Shallow-Borehole Array for Measuring Greenland Emission of Trace Gases as an Analogue for Methane on Mars (GETGAMM), Principal Investigator Lisa Pratt, Indiana University. The team will use three instruments to measure seasonal and diurnal variation in the concentration and isotopic composition of methane in bedrock boreholes and soil pipe wells in southwest Greenland. The measurements will provide data urgently needed for modeling greenhouse gases on Earth and for developing life-detection strategies for Mars.

At the site, temperatures drop to -3°C at 4m in continuous permafrost, providing a shallow and pristine setting for studying trace gases released by weathering and by microbial metabolism in super-permafrost bedrock and soil. Drilling over two years of field campaigns will lead to a technology demonstration in the third year of semi-autonomous robotic drilling and sealing of boreholes extending to depths of 2m. Gas in the boreholes will be transferred without atmospheric contamination to above ground instruments. GETGAMM data will act as ground truth for permafrost methane release via fracture zones on Earth and, by analogy, Mars where methane plumes have been reported in the atmosphere. Results of the study will also aid engineering and scientific preparation for a shallow drilling on Mars, currently under consideration for the 2018 mid-range rover mission.

Robotic Investigation of Subsurface Life in the Atacama Desert, Principal Investigator David Wettergreen, Carnegie Mellon University.
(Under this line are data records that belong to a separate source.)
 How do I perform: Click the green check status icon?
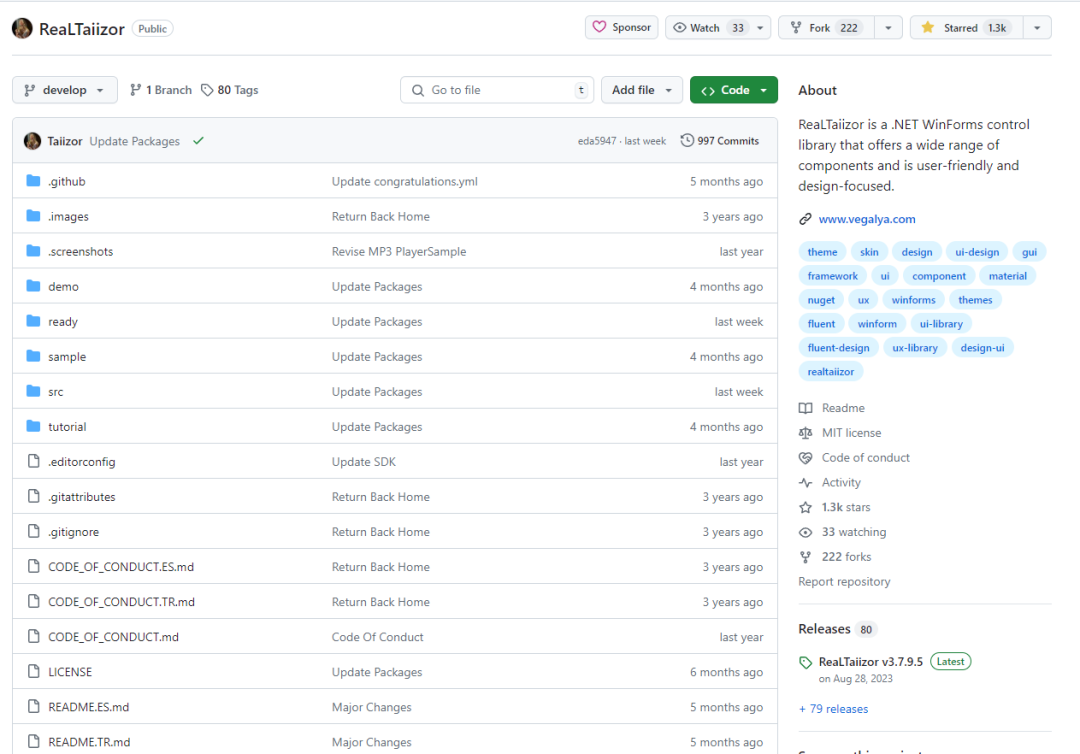click(198, 141)
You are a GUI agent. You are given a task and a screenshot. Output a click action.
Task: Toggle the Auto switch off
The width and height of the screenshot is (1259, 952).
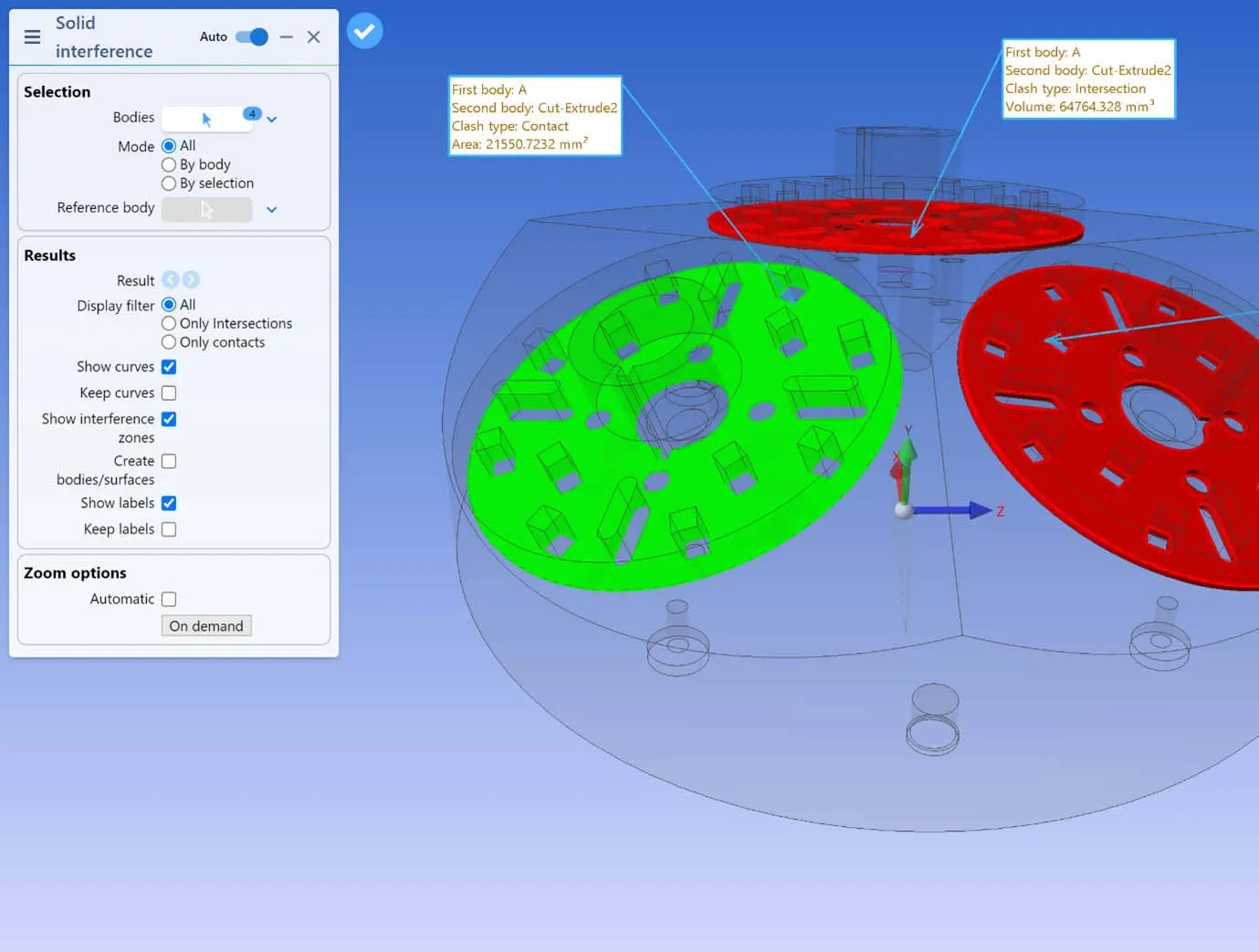click(251, 37)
This three-year field campaign will employ the first operation of a drill by an autonomous survey rover to explore and measure the gradients of subsurface life in the Atacama Desert. The rover will incorporate a range of sensors for biogeologic surveying, as well as a drill capable of collecting samples and making measurements to characterize subsurface habitats. The goal is to document subsurface ecosystems that have adapted to increased aridity, oxidation, and salinity, and establish drilling as a field-proven capability for science rovers.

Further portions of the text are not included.